Factor does not work for even numbers.

I would appreciate credit being given for use.

hutch-- · January 18, 2005, 12:37:51 AM

Rickey,

This stuff looks good but remember I count with my fingers so just a little documentation here would help. The code says no stack frame on either but I would like to see a bit more data on what they both do.

bitRAKE · January 18, 2005, 04:01:38 AM

The square root algorithm is an optimized translation of the itterative method outlined in this document. It is very similar to what one might do with pencil and paper. It has been described several times but no one has given the code for it.

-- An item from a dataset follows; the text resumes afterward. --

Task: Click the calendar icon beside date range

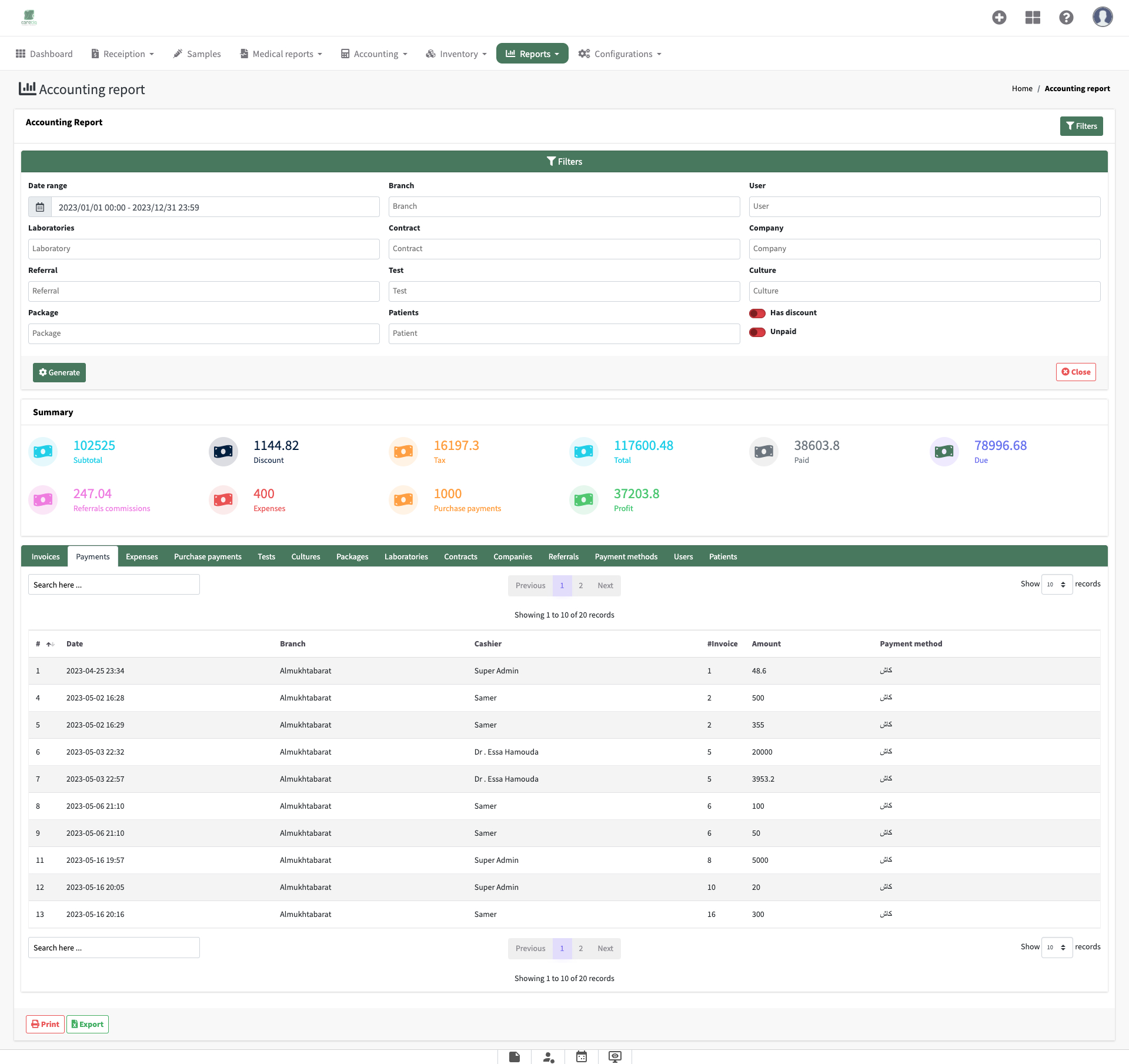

I have verified the output for all 32-bit numbers except zero is undefined due to the nature of BSR. :'( Maybe, someone can find an optimal fix for it - I would be most grateful.

Sqrt is passed an unsigned 32-bit value, and returns the integer portion of the square root of that number in EAX. Factor is passed an odd composite number, and returns two numbers that multiply together to equal that number in EAX and EDX (EAX <= EDX). The standard windows calling convention is used in this instance.

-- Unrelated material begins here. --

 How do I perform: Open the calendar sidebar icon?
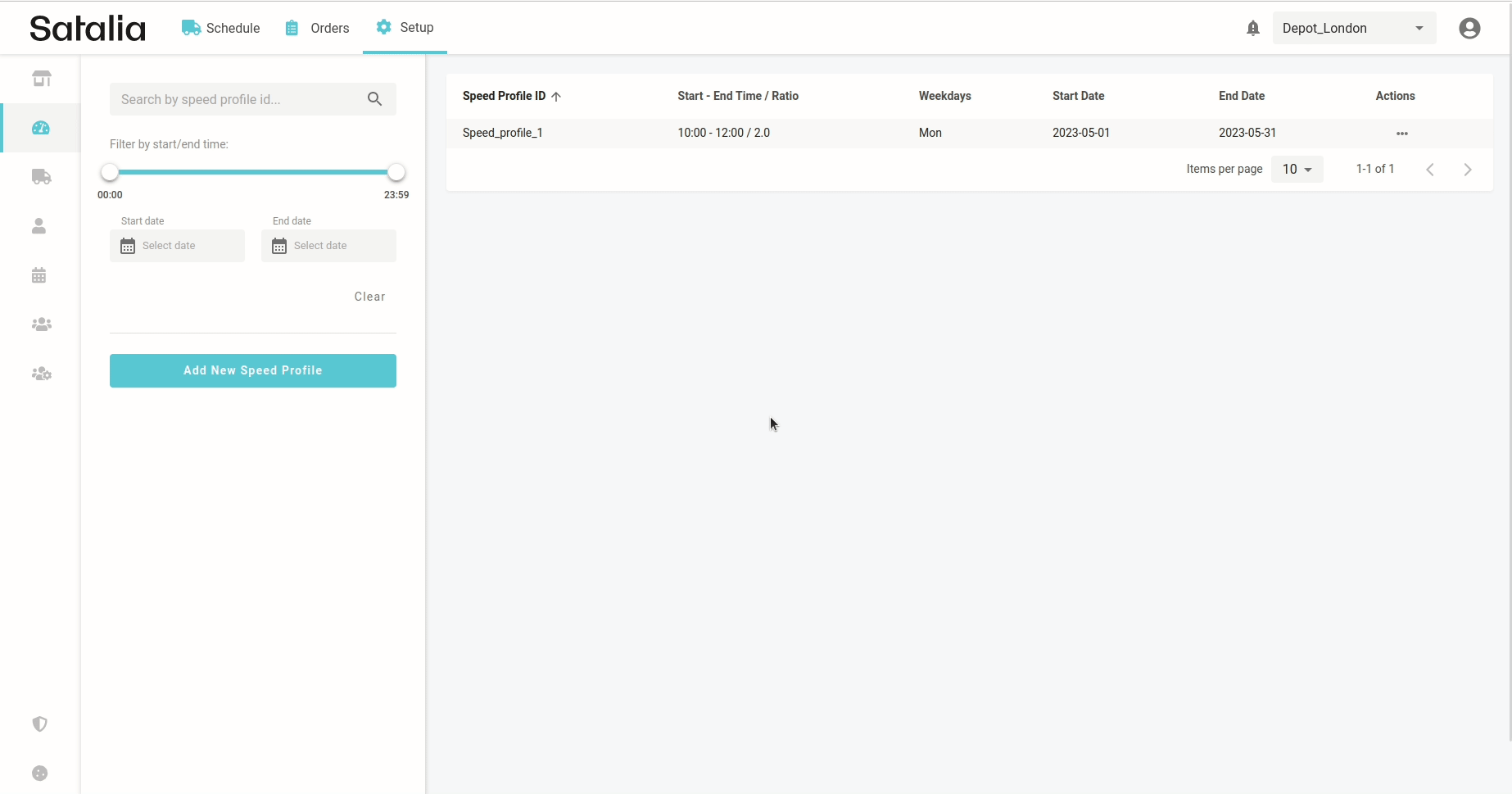click(39, 275)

There is an ever increasing volume of algorithms on my web site. When I get board creating the algorithms then I will put some work into describing their use and derivation in great detail. Until then it would be best to read the code - the instructions are few and the practice is good.

raymond · January 18, 2005, 05:04:07 AM

Quoteexcept zero is undefined due to the nature of BSR. Maybe, someone can find an optimal fix for it - I would be most grateful

You could simply modify the start of the proc as follows (using your own syntax):

Code Select

   xor  eax,eax
   cmp  [esp][4],0
   jz   sX
   xor  ecx,ecx
   .....

hutch

bitRAKE's algo for the sqrt of a 32-bit integer could also be considered as an optimization of the sqrt32 proc in the MixLib library issued a few years ago. The primary optimization is the setting of the MSB with the bsr instruction, improving the speed for the smaller input numbers. The computing loops are similar.

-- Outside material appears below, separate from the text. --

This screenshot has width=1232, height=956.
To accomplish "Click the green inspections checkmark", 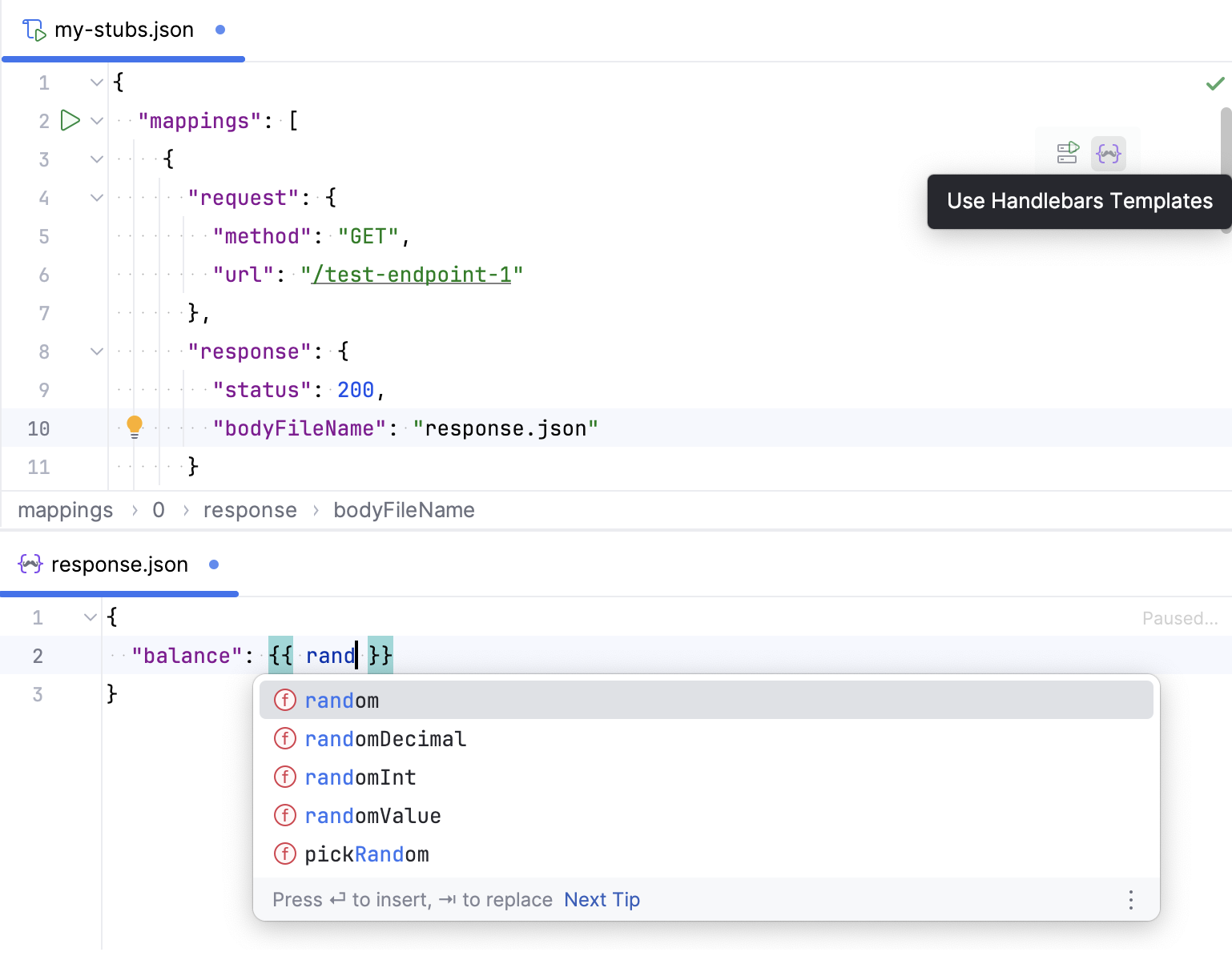I will [x=1214, y=82].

One difference is that bitRAKE's proc returns the truncated square root while sqrt32 returns the square root rounded to the nearest integer.

Raymond

bitRAKE · January 18, 2005, 05:53:36 AM

Thanks, Raymond but I was hoping for something more optimal and less obvious - I try to not pass zero currently. Is MixLib still distributed with MASM32 as I can only find two FPU Sqrt routines in MASM32.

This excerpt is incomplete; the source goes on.